Pixel coordinate grounding data
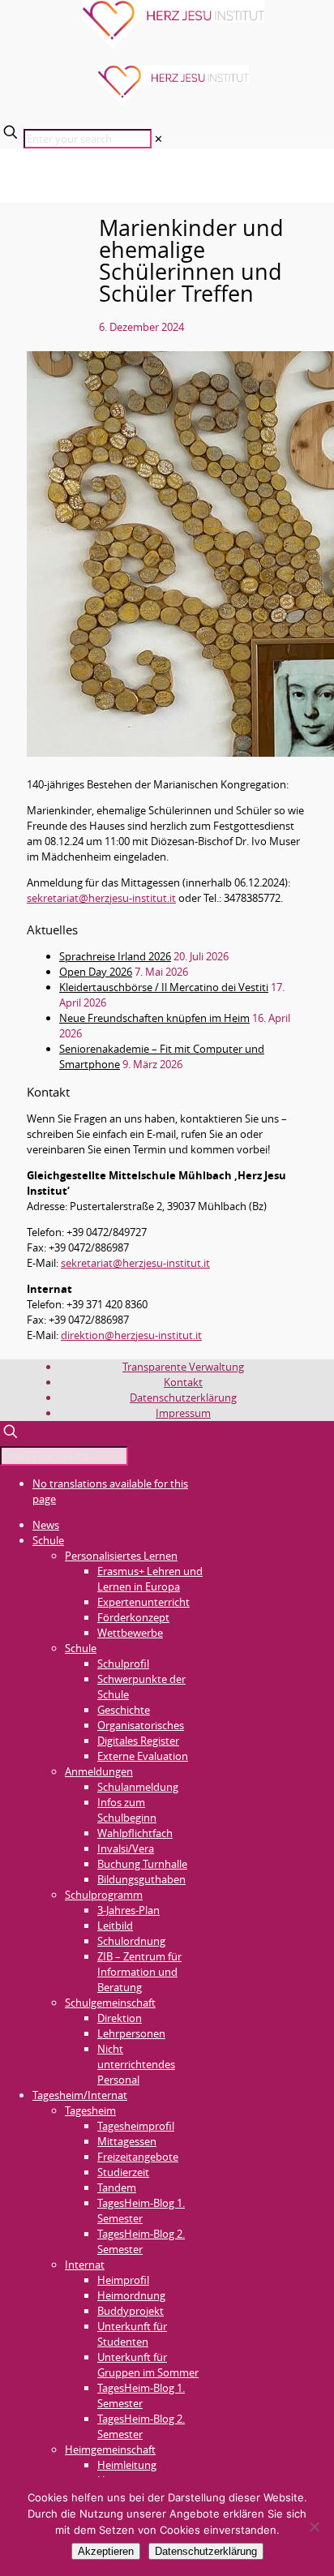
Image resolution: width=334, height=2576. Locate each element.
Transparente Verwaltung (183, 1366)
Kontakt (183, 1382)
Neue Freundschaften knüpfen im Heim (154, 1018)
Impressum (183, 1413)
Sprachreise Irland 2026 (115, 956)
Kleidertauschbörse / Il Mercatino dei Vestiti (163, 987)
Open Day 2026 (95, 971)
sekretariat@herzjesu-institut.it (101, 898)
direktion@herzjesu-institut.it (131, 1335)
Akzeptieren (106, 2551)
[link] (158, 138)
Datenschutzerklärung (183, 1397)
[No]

#### GOAL OF THE EXERCISE:
Where the line containing "Impressum (183, 1413)" appears in the records above, begin there and print every line through the last, exactly and with nothing else.

#### TASK ANSWER:
Impressum (183, 1413)
Sprachreise Irland 2026 (115, 956)
Kleidertauschbörse / Il Mercatino dei Vestiti (163, 987)
Open Day 2026 (95, 971)
sekretariat@herzjesu-institut.it (101, 898)
direktion@herzjesu-institut.it (131, 1335)
Akzeptieren (106, 2551)
[link] (158, 138)
Datenschutzerklärung (183, 1397)
[No]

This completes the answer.